• [Doel opdracht]:
Zoek in de gegevens hieronder alle regels met het woord "height". Schrijf die regels ongewijzigd over.

=== Aangeleverde gegevens ===

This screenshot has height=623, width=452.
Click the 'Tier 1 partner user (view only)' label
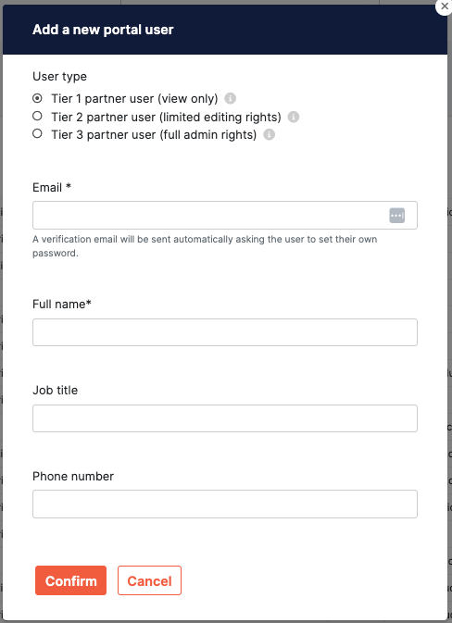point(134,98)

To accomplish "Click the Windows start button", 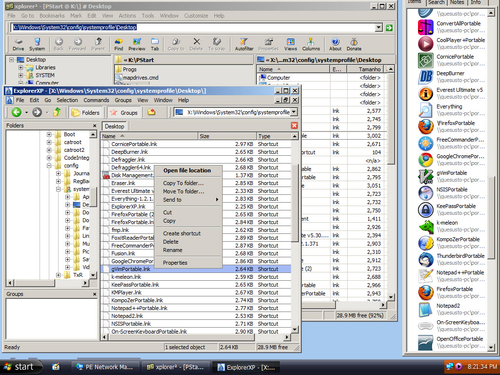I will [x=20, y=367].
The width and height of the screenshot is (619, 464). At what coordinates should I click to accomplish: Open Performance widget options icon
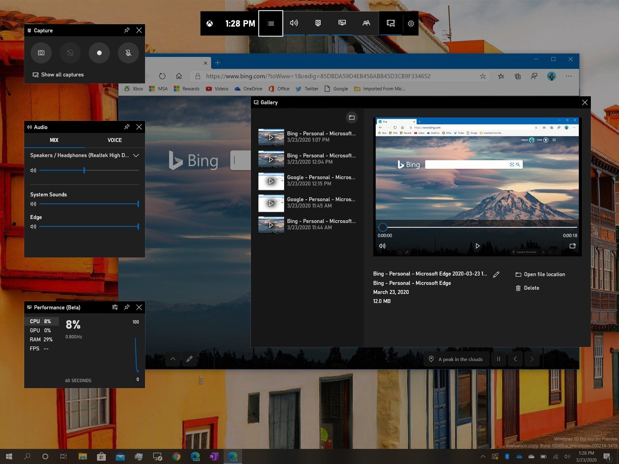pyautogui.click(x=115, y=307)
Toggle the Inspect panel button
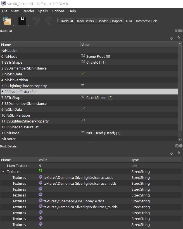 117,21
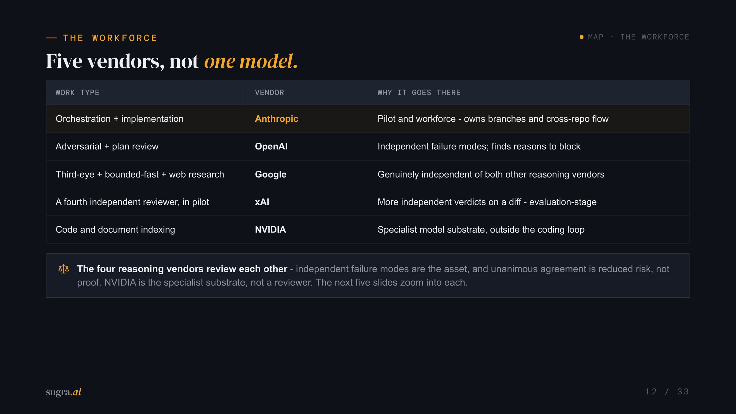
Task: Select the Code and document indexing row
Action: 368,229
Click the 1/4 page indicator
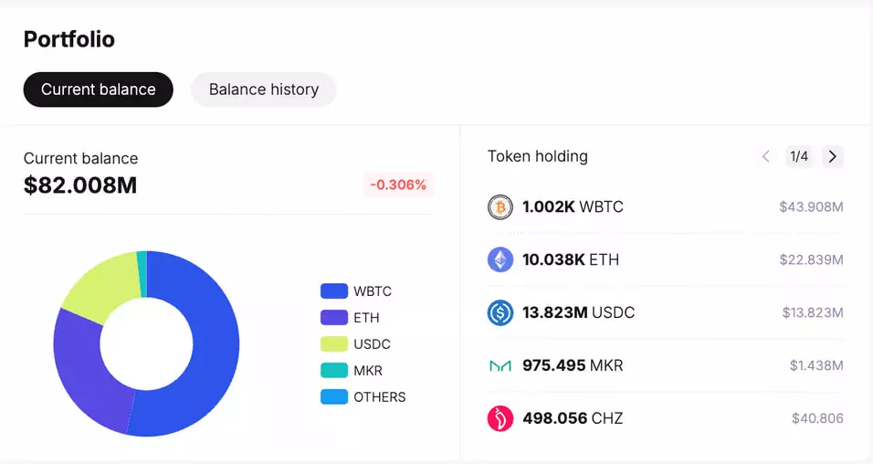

===
=== Aangeleverde gegevens ===

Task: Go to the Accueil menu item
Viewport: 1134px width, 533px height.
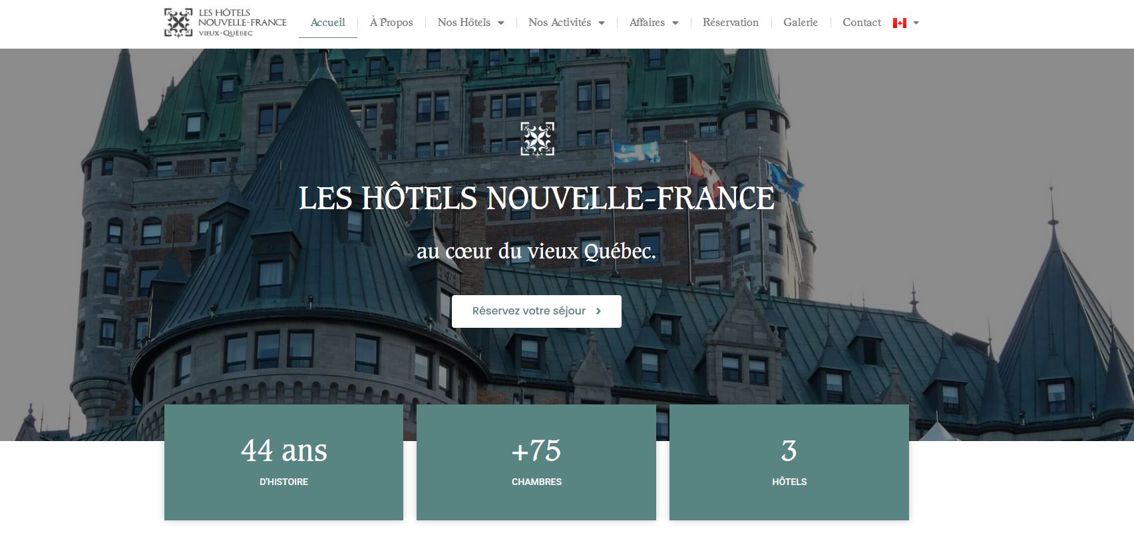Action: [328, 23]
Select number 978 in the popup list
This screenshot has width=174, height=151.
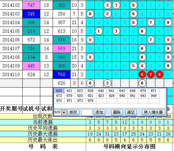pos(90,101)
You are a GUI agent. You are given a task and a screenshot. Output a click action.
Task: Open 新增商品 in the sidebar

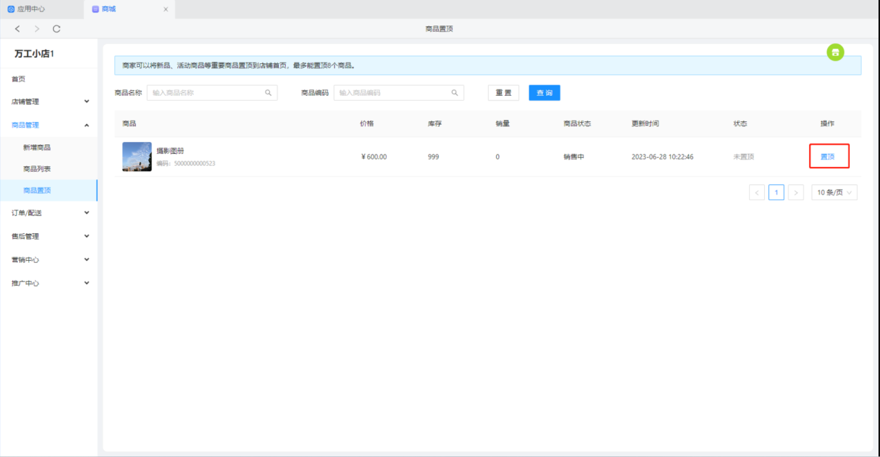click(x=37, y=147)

===

• [Voltooide opdracht]:
This screenshot has height=623, width=452.
The width and height of the screenshot is (619, 464). At what coordinates should I click to accomplish: Open Performance widget options icon
Viewport: 1134px width, 533px height.
This screenshot has width=174, height=151.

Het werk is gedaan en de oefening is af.